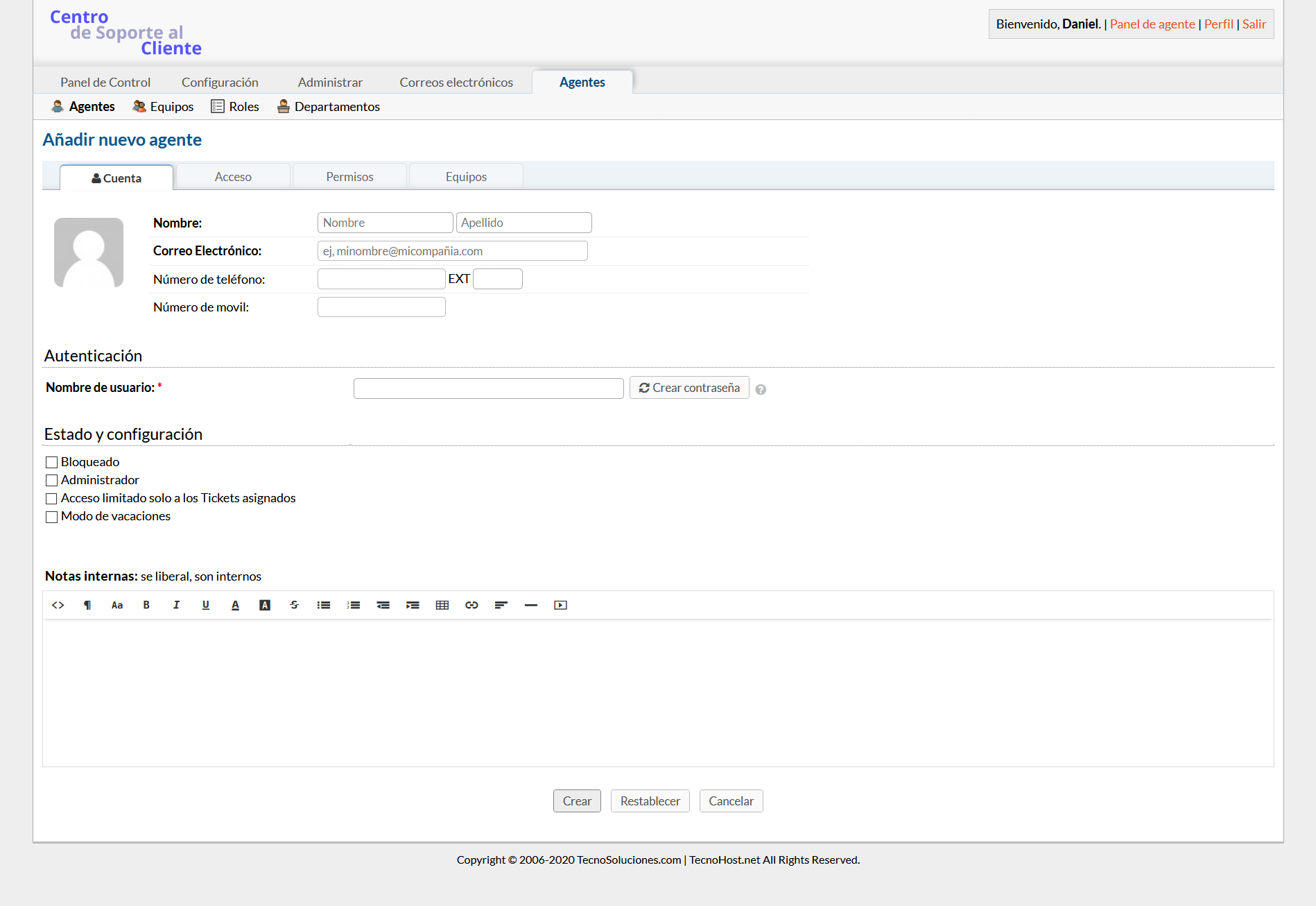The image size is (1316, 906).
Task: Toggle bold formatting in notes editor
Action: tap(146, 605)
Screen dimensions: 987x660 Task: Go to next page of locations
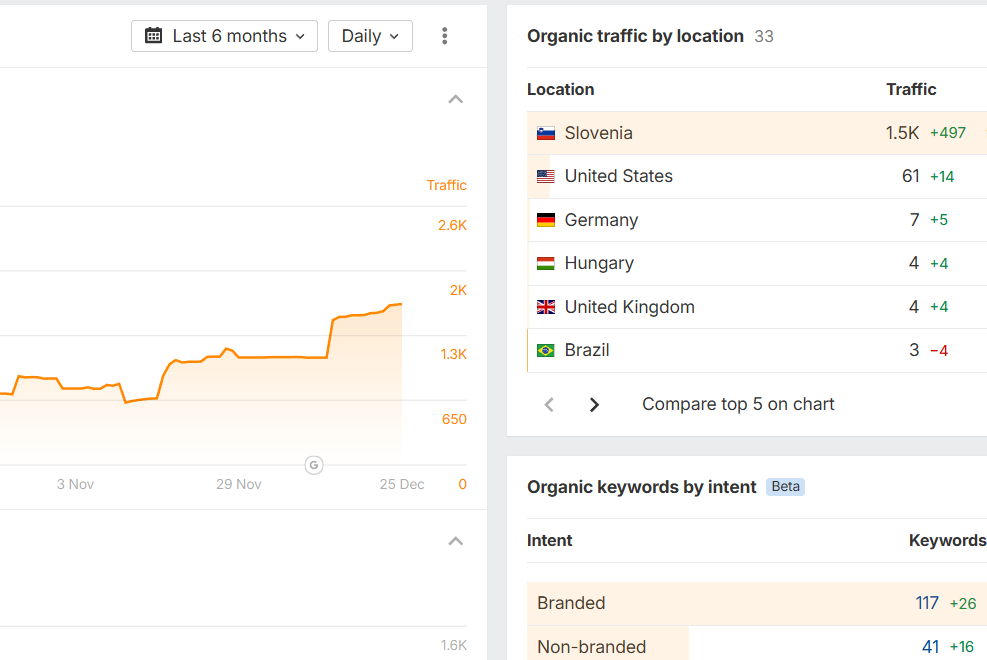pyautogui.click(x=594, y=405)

→ **What the task requires**:
Could you copy out every line of the records above, word for word and in the same order, but without the pictures?

→ **Task result**:
The image size is (1316, 906).
Task: Toggle bold formatting in notes editor
Action: tap(146, 605)
Screen dimensions: 987x660 Task: Go to next page of locations
pyautogui.click(x=594, y=405)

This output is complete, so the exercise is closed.